Carrefour est demandé au rayon vente à la (dé)coupe. Réunis en conseil le 1er mars avant la présentation des résultats 2010, les administrateurs du numéro deux mondial de la distribution se sont prononcés en faveur de la dissection de ce mastodonte de 475 000 salariés et de plus de 100 milliards d'euros de chiffre d'affaires. Dans le projet qui devrait aboutir en juillet, le fleuron du CAC 40 sera scindé en trois entités. La première, Carrefour Property, regroupant les actifs immobiliers du groupe, sera en partie ouverte à des investisseurs extérieurs, à hauteur de 25 % pour l'instant. La deuxième, qui accueillera les magasins hard discount Dia, sera mise en Bourse, à Madrid. Quant à la troisième, elle incarnera le nouveau Carrefour après amputation.

Le chirurgien chargé de l'opération sera Lars Olofsson. Né en Suède, ce dirigeant inconnu du grand public a passé trente-deux ans chez Nestlé avant de rejoindre Carrefour début 2009. Mâchoire carrée, coupe militaire, muscles d'acier : le nouveau directeur général, agé de 59 ans, a la silhouette d'un GI et les tarifs d'un mercenaire. Outre un fixe de 1,5 million d'euros par an, le manager a négocié un bonus qui lui permet de doubler cette somme, des stock-options et, surtout, la prise en compte de dix ans d'ancienneté dans le calcul de sa retraite chapeau... S'il tient trois ans chez Carrefour, il pourra revendiquer une retraite annuelle de 500 000 euros au moins. Ne pas se fier, toutefois, à ce profil de Terminator. L'homme est un spécialiste des marques qui font rêver. Et la mission qu'il se voit confier à son arrivée par le fonds américain Colony Capital et le milliardaire Bernard Arnault, premiers actionnaires de Carrefour au travers de Blue Capital, consiste à réenchanter l'hypermarché. Erreur de casting ou virage à 180 degrés ? Le docteur Olofsson, qui était venu relancer l'entreprise, se retrouve aujourd'hui un bistouri entre les mains... Explication.

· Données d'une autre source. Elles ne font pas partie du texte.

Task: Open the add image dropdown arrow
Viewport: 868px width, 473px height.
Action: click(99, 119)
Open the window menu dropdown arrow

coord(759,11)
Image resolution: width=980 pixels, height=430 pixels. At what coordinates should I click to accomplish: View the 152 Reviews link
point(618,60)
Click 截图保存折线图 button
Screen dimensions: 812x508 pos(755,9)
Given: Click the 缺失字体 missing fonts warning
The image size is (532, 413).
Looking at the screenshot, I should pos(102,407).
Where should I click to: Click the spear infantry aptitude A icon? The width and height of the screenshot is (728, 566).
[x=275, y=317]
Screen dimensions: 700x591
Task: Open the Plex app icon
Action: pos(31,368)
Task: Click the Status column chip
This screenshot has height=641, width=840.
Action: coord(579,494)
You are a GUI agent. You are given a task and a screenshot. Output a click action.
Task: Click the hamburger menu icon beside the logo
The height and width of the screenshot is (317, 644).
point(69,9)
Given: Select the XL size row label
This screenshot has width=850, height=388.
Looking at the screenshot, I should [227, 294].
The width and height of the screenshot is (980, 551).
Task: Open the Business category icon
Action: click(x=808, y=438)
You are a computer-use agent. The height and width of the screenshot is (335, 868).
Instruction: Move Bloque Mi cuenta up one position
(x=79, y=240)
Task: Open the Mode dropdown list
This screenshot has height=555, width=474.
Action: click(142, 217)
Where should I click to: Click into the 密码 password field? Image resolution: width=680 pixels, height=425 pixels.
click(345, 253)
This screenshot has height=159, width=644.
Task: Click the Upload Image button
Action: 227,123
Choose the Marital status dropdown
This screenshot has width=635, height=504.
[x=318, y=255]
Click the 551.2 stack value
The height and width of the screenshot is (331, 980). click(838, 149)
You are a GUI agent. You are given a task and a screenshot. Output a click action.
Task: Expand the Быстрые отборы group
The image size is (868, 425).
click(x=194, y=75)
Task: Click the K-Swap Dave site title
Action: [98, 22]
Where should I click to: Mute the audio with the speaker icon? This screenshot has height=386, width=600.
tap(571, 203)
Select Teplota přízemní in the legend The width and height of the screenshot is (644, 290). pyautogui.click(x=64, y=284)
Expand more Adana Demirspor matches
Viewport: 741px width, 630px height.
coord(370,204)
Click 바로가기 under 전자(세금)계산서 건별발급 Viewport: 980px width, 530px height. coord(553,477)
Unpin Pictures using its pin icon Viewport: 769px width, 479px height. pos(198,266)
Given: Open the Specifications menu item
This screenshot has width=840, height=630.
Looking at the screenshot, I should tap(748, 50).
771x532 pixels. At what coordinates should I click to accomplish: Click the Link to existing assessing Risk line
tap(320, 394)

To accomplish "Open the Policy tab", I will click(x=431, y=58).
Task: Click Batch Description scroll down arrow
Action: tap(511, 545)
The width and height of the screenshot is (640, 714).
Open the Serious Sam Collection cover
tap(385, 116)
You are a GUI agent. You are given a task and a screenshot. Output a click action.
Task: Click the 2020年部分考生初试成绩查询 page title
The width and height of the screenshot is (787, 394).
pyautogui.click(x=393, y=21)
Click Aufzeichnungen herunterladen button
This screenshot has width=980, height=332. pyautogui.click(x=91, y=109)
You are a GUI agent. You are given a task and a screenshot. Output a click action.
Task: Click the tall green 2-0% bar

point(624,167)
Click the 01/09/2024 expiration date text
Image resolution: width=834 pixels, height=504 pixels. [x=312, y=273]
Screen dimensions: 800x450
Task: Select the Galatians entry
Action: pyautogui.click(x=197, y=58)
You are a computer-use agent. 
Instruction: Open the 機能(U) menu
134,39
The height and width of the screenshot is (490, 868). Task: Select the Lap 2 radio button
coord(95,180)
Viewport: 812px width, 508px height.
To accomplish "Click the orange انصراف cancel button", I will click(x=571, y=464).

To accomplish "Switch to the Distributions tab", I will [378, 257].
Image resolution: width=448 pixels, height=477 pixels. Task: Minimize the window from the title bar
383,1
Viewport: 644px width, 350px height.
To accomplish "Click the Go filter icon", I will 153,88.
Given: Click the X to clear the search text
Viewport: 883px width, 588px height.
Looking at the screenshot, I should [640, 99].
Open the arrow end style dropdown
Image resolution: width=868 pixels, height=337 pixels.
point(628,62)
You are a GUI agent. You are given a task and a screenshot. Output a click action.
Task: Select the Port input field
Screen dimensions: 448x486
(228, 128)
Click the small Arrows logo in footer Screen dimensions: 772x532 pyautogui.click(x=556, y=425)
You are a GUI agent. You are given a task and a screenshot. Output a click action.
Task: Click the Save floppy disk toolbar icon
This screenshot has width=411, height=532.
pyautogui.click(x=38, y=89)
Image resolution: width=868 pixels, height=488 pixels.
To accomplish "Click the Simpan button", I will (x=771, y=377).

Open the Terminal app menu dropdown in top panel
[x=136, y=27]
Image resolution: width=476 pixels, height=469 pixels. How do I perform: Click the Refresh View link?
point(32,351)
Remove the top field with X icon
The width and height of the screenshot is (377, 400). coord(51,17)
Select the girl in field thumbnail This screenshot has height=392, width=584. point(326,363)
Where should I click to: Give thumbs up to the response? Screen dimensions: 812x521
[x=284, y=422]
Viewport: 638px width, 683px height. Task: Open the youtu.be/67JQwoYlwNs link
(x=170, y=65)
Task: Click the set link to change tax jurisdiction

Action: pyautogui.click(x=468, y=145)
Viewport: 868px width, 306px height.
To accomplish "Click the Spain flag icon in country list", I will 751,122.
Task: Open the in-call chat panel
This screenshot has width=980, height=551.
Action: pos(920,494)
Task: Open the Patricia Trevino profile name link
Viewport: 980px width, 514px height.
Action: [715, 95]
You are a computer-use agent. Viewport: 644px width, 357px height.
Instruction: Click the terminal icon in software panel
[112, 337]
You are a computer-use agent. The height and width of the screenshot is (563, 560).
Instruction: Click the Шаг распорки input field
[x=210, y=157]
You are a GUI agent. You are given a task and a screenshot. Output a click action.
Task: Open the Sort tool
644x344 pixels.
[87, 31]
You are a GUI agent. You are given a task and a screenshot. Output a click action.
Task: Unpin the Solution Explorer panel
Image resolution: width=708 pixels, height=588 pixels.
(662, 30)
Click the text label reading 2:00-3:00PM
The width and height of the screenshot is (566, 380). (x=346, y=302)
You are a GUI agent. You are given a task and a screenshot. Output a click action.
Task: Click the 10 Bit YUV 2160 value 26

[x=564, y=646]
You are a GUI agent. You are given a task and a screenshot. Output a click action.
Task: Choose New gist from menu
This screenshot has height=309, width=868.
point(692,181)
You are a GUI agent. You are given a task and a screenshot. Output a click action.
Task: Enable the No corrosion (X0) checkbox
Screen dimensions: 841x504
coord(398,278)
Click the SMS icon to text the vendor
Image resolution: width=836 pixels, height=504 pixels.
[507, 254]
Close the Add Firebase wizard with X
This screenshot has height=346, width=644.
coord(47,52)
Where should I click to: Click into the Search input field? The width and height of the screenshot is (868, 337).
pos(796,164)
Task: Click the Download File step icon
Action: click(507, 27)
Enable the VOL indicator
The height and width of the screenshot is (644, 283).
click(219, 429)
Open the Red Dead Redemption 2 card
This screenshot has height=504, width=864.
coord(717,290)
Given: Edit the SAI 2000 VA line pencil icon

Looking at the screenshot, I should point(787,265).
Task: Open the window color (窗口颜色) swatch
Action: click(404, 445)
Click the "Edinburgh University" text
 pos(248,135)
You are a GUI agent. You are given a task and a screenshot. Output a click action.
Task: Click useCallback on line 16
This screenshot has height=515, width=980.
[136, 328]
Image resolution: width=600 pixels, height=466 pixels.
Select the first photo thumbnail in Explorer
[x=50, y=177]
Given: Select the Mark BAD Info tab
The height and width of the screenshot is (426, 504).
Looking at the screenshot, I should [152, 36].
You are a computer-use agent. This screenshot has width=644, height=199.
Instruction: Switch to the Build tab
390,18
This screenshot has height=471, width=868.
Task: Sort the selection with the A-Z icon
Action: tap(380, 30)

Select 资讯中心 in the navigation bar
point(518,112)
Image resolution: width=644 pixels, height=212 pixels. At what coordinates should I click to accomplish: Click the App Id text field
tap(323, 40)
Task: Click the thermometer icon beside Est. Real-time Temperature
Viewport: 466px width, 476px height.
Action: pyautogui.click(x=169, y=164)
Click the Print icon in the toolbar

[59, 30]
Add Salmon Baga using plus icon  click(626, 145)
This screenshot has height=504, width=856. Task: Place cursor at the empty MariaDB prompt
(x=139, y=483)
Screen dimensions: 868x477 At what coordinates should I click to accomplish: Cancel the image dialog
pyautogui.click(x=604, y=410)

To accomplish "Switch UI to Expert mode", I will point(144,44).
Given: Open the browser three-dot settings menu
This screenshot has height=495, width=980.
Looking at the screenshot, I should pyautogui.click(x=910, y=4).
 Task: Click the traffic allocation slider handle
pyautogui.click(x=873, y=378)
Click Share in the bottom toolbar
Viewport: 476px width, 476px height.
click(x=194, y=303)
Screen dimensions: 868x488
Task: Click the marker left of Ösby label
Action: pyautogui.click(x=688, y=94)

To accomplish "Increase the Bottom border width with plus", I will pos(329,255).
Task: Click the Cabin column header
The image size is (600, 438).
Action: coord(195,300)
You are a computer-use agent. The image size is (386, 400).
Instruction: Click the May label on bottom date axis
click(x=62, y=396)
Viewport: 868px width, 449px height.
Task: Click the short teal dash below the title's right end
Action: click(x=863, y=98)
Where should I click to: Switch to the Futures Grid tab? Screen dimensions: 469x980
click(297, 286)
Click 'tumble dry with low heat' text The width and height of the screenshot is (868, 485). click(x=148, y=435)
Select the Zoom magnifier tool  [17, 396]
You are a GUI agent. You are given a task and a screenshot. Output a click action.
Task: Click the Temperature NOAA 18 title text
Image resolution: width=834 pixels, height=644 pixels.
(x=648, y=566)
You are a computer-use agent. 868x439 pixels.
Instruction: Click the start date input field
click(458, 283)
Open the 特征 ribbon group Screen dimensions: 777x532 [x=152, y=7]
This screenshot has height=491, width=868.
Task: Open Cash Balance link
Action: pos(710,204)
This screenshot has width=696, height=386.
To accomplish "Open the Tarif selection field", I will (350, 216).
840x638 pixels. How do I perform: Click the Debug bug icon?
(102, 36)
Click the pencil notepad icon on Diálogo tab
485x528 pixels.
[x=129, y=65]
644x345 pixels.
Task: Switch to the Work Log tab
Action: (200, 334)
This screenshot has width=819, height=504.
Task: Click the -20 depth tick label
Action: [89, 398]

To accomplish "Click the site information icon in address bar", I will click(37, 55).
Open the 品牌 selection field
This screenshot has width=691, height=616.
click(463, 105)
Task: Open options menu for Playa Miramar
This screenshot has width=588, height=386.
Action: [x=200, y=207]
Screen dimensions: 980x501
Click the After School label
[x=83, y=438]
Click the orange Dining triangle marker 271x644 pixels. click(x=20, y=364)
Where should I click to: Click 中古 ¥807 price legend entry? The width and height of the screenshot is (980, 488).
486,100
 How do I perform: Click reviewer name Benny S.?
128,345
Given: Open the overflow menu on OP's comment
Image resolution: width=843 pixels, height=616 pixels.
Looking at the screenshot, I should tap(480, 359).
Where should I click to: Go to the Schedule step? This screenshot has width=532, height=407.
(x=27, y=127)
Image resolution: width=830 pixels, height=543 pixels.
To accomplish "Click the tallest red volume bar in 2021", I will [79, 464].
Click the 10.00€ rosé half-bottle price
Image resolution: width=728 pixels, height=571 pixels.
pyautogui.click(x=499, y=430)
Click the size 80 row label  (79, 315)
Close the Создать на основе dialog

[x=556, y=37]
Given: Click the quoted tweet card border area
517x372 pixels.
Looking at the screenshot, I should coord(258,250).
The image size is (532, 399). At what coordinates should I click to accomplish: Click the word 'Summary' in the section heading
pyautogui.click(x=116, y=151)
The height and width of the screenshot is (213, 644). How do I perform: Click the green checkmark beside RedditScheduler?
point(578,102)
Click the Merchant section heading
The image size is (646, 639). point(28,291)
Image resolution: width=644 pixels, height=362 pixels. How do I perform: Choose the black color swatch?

Relancer la machine. Hier référence du secteur, l'inventeur de l'hypermarché est en perte de vitesse. En France, qui reste son premier marché, Carrefour lâche du terrain face à son grand rival, Casino, qui dispose de meilleures implantations en zone urbaine, et perd des parts de marché sur son format de prédilection, l'hyper, face à des indépendants plus agressifs comme Leclerc ou Intermarché. A l'étranger, où il doit ferrailler avec les anglo-saxons Walmart et Tesco, l'ex-premier de la classe est handicapé par sa dispersion géographique, qui l'empêche de concentrer ses investissements sur quelques pays clés comme le Brésil ou la Chine.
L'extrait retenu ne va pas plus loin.